EXERCISE GOAL:
Once the line holding "You are a computer-use agent. This" appears, repeat it and each line after it to the end of the data, exactly and with nothing else; pictures stay out.

= Beginning of Section =

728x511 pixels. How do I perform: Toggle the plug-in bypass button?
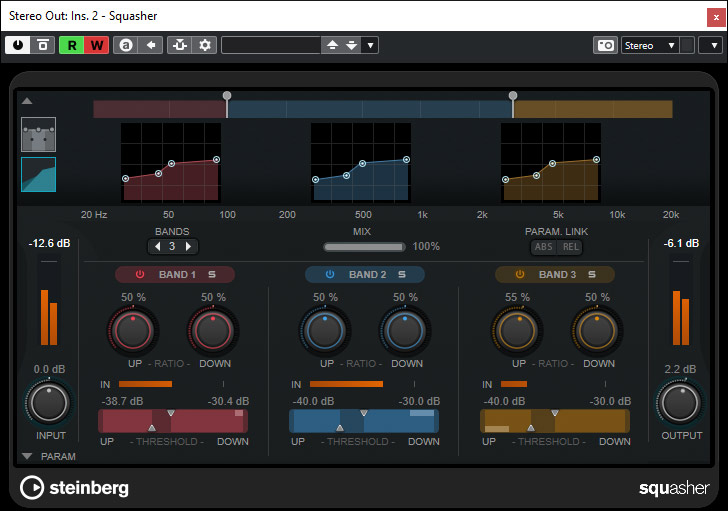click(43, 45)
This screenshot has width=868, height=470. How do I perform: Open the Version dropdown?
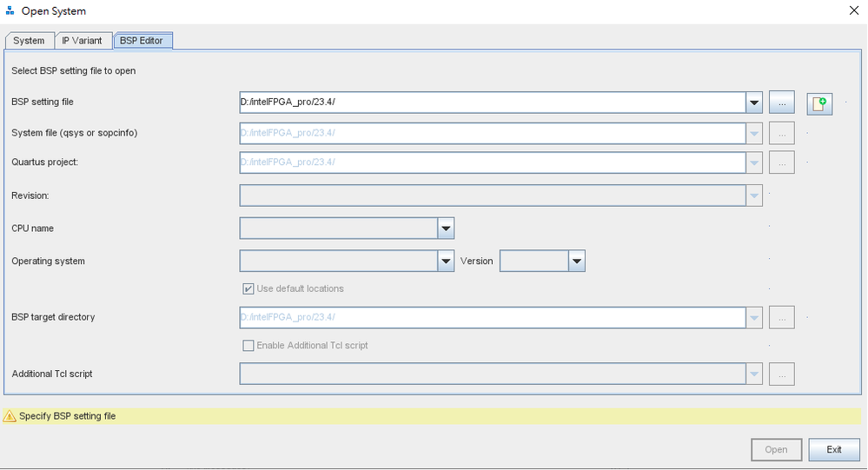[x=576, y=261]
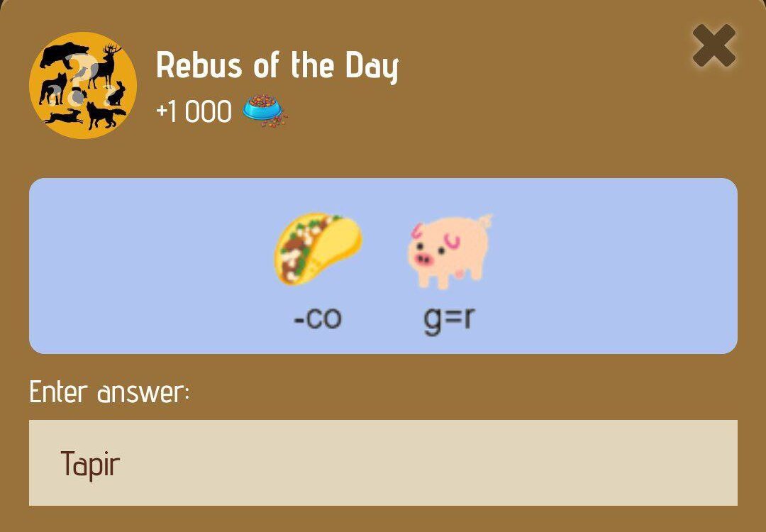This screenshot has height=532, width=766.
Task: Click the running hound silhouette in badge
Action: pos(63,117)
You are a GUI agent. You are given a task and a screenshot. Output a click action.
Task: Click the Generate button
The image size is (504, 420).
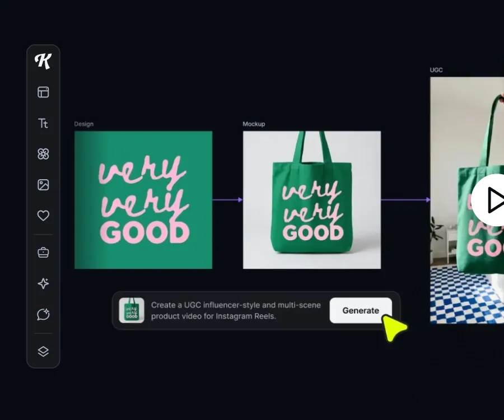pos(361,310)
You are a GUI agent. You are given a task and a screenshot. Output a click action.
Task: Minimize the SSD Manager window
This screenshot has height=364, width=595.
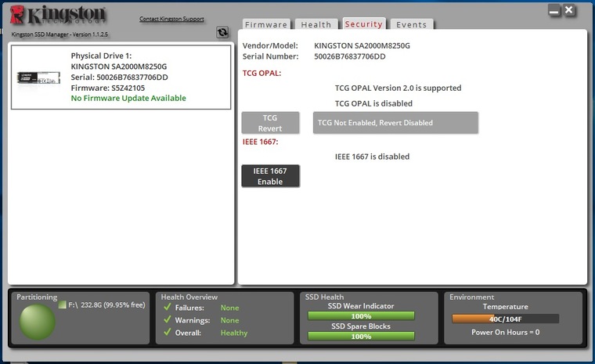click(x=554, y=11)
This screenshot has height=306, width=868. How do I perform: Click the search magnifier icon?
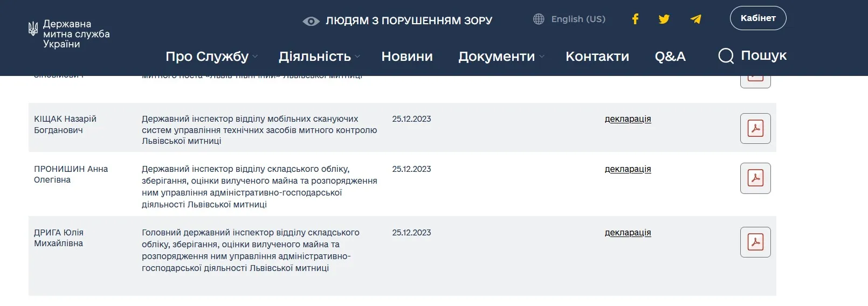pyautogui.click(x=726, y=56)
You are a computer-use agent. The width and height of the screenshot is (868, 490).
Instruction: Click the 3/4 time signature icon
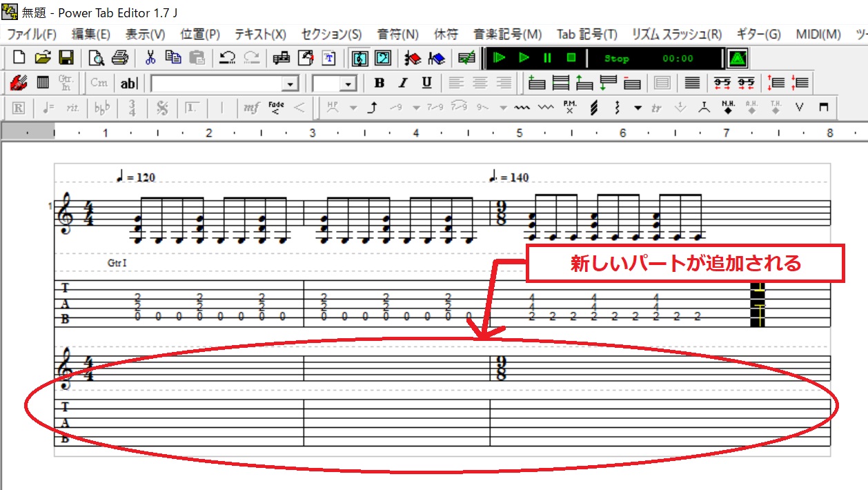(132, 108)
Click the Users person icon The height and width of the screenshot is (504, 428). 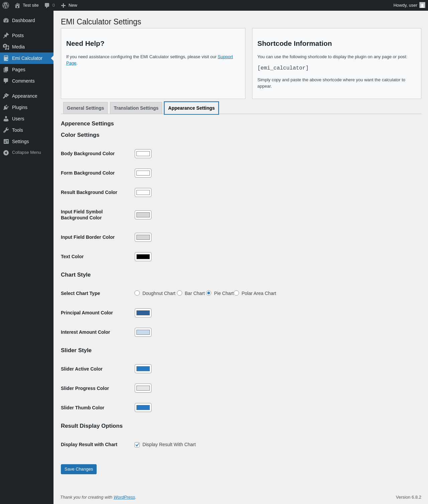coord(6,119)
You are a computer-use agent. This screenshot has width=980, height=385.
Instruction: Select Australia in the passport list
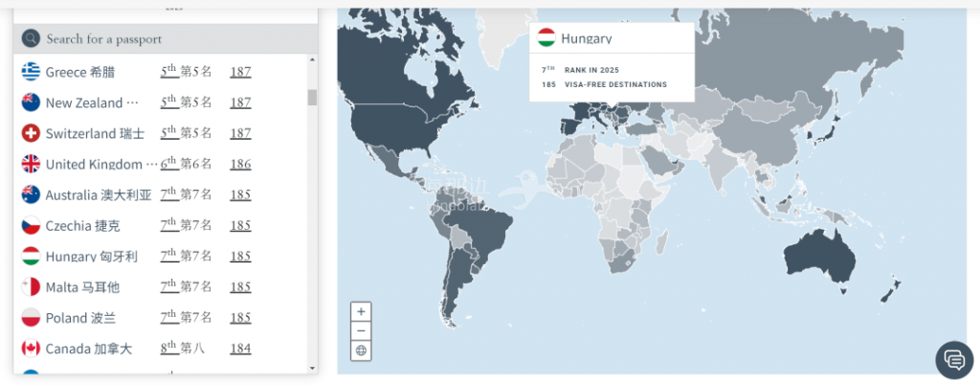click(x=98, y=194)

= End of Section =

ANSWER TO THIS PROBLEM:
You are a computer-use agent. This screenshot has width=980, height=385.
Instruction: Select Australia in the passport list
click(x=98, y=194)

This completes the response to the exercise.